Quelle -

Körperschaftsteuer | vGA: irrtümliche Zuwendung und Veranlassung durch das Gesellschaftsverhältnis (BFH)
Für die Frage, ob eine Vermögensverschiebung von einer Kapitalgesellschaft an einen Gesellschafter durch das Gesellschaftsverhältnis veranlasst ist, ist bei der Prüfung eines möglicherweise fehlenden Zuwendungswillens aufgrund Irrtums des Gesellschafter-Geschäftsführers nicht darauf abzustellen, ob einem ordentlich und gewissenhaft handelnden Geschäftsleiter der Irrtum gleichfalls unterlaufen wäre. Maßgebend ist allein, ob der konkrete Gesellschafter-Geschäftsführer einem solchen Irrtum unterlegen ist (; veröffentlicht am ).

Daten zum Auffinden sichtbarer Ziele
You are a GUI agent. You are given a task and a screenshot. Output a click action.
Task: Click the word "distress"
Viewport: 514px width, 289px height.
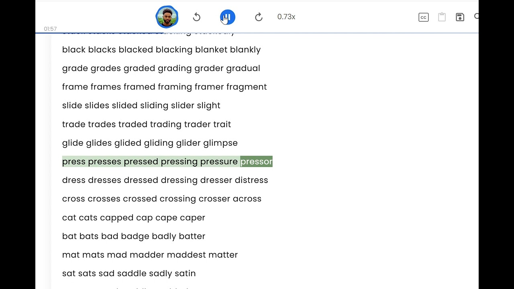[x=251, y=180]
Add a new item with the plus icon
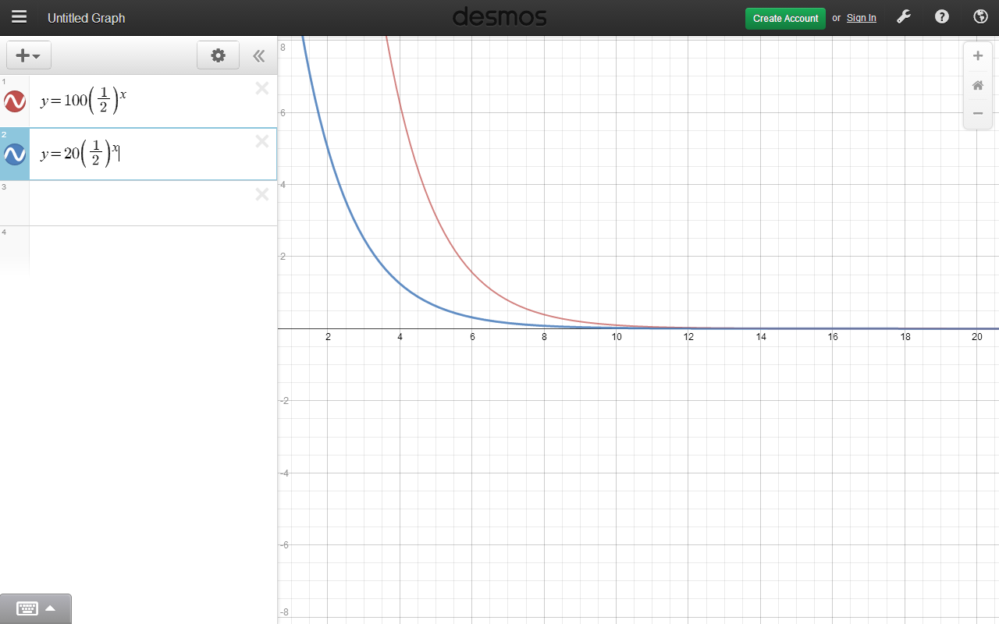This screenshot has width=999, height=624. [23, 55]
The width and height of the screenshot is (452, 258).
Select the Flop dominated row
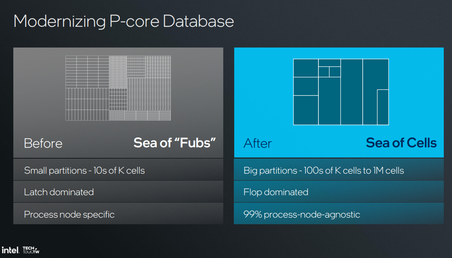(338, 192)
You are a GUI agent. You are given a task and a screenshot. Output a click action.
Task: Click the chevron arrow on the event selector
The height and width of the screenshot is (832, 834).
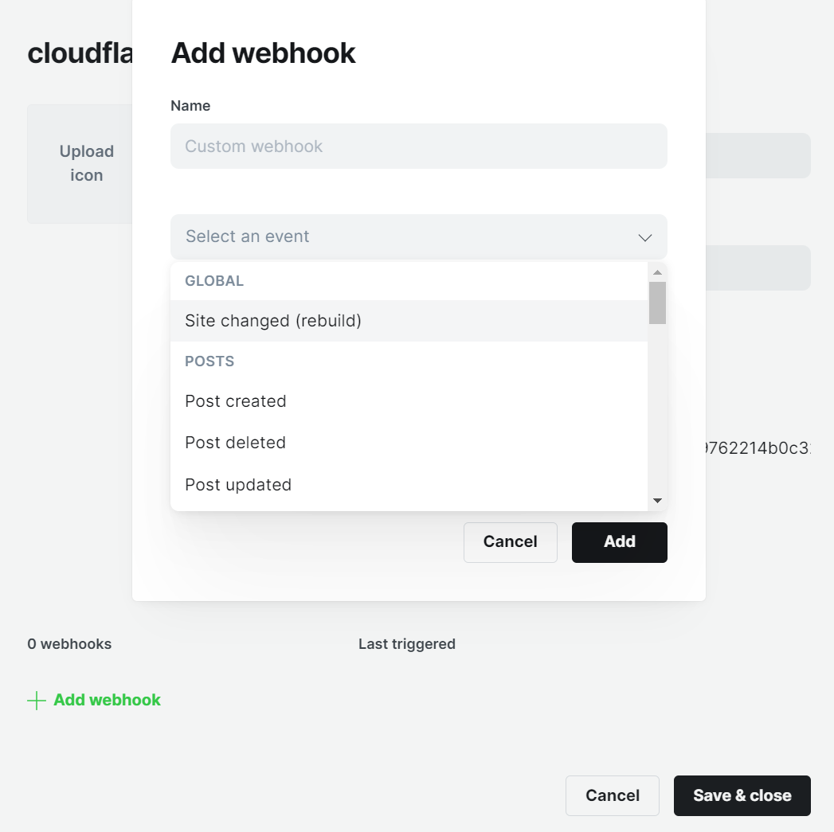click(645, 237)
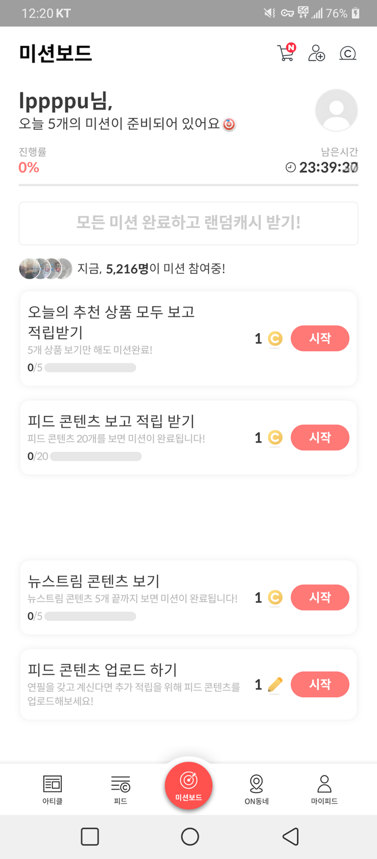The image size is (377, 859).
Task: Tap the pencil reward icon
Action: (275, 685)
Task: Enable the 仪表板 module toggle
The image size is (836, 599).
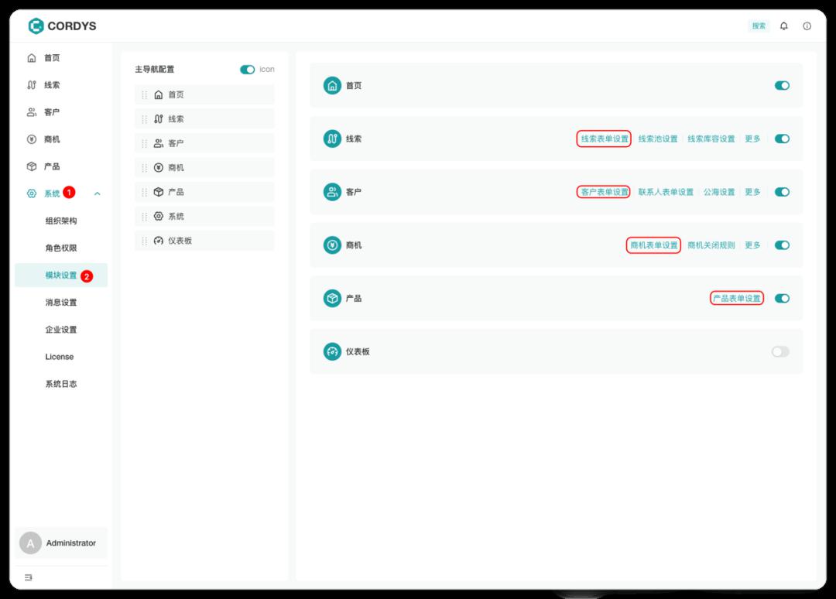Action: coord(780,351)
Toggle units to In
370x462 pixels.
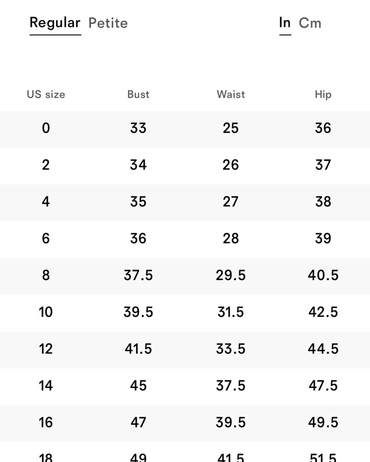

Aufgaben -
A. Worauf kommt es laut dem Text zur vGA allein an, wenn ein fehlender Zuwendungswille aufgrund eines Irrtums des Gesellschafter-Geschäftsführers geprüft wird?
B. Geben Sie einen Abschnitt aus dem Text zur vGA wortgetreu aus. Beginnen Sie bei den Wörtern "Für die Frage, ob" und hören Sie nach "veröffentlicht am )." auf.

Lösungen -
A. Maßgebend ist allein, ob der konkrete Gesellschafter-Geschäftsführer einem solchen Irrtum unterlegen ist.

B.
Für die Frage, ob eine Vermögensverschiebung von einer Kapitalgesellschaft an einen Gesellschafter durch das Gesellschaftsverhältnis veranlasst ist, ist bei der Prüfung eines möglicherweise fehlenden Zuwendungswillens aufgrund Irrtums des Gesellschafter-Geschäftsführers nicht darauf abzustellen, ob einem ordentlich und gewissenhaft handelnden Geschäftsleiter der Irrtum gleichfalls unterlaufen wäre. Maßgebend ist allein, ob der konkrete Gesellschafter-Geschäftsführer einem solchen Irrtum unterlegen ist (; veröffentlicht am ).